Harlot vs. Harlot

Dahlia Lithwick’s story about the kid version of criminal intent reminded me of my evidence teacher’s first lesson in how to conduct proper legal analysis. I have to preface the story by saying that law school courses sent out the syllabus before the start of classes. Students were expected to attend the first class having read the first fifty or so pages of the assignment. (Bear in mind that the full course load was five classes, which met five day per week, requiring 250 pages of reading per day.)

Anyway, Professor Levin(e?) started class by saying he was sure we all remembered the case of Harlot vs. Harlot.

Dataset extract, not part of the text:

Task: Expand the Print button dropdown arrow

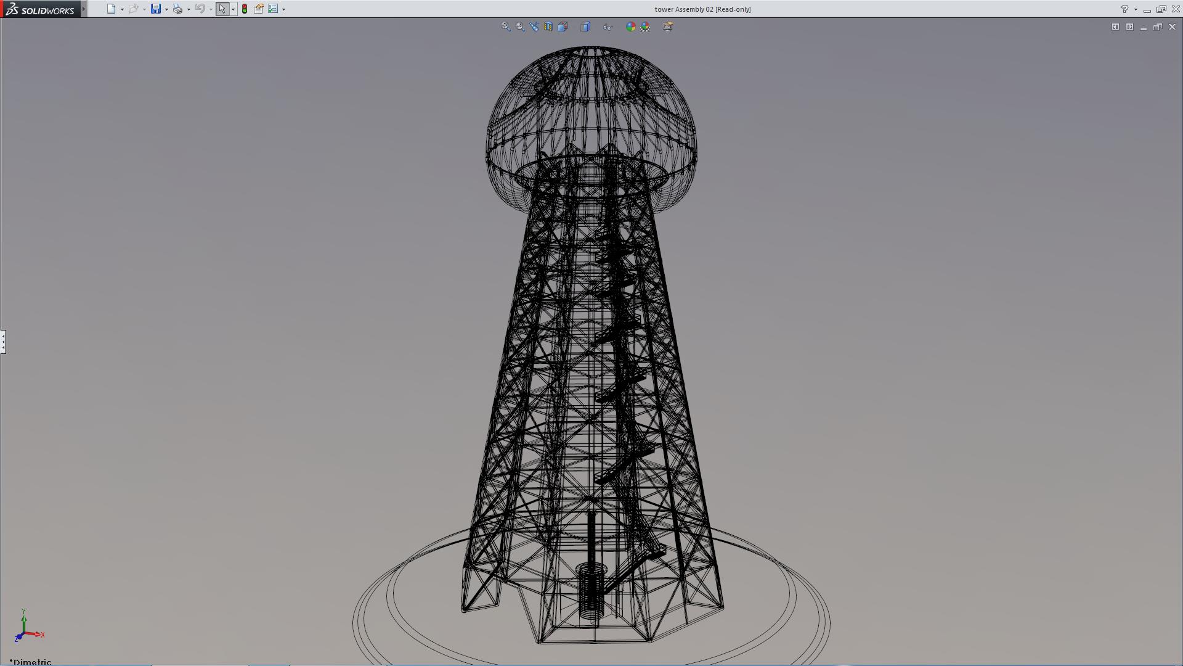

He paused for effect as a few eager beavers started paging through the textbook. Then he said, “No, no. You won’t find it the book. It’s in the Bible.”

He proceeded to describe Solomon’s decision to cut a baby in half as a way to resolve the dispute between two putative mothers. Even though I knew the story, I’d never heard the women described as harlots. The handful of women in the class were furious, but when I finally got around to looking up the reference, the Revised Standard version does indeed refer to them as harlots. It didn’t dawn on me until later that the professor had, aside from his sexist remark, made the huge assumption that everyone in the class was either Jewish or Christian and came from families that read the Bible.

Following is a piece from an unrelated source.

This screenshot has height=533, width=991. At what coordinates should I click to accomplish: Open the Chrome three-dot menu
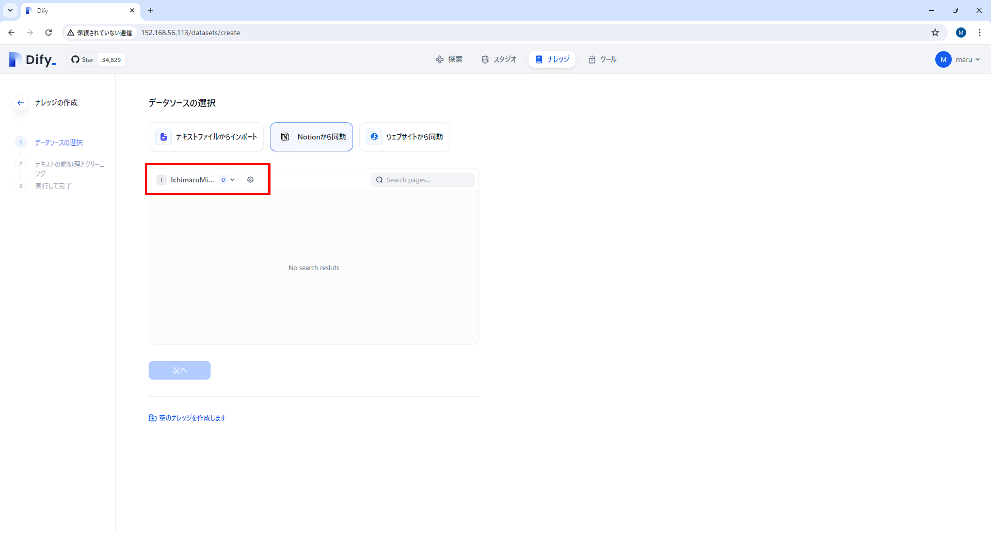[x=979, y=33]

Anyway, he made his point – that the woman who said she was willing to give up the child might or might not have been the birth mother, but her reaction was evidence that she would be the better mother.

Even though his example infuriated us, the lesson stuck. If the rest of law school had sent me into collateral sources the same way and stimulated extra-legal discussion as this class did, I might still be practicing. (But I doubt it.)

As for Lithwick’s “kid law,” I hope she gets enough suggestions to create a textbook. My own suggestion: Kid family law: a child’s sense of time is now. Soon and later don’t cut it.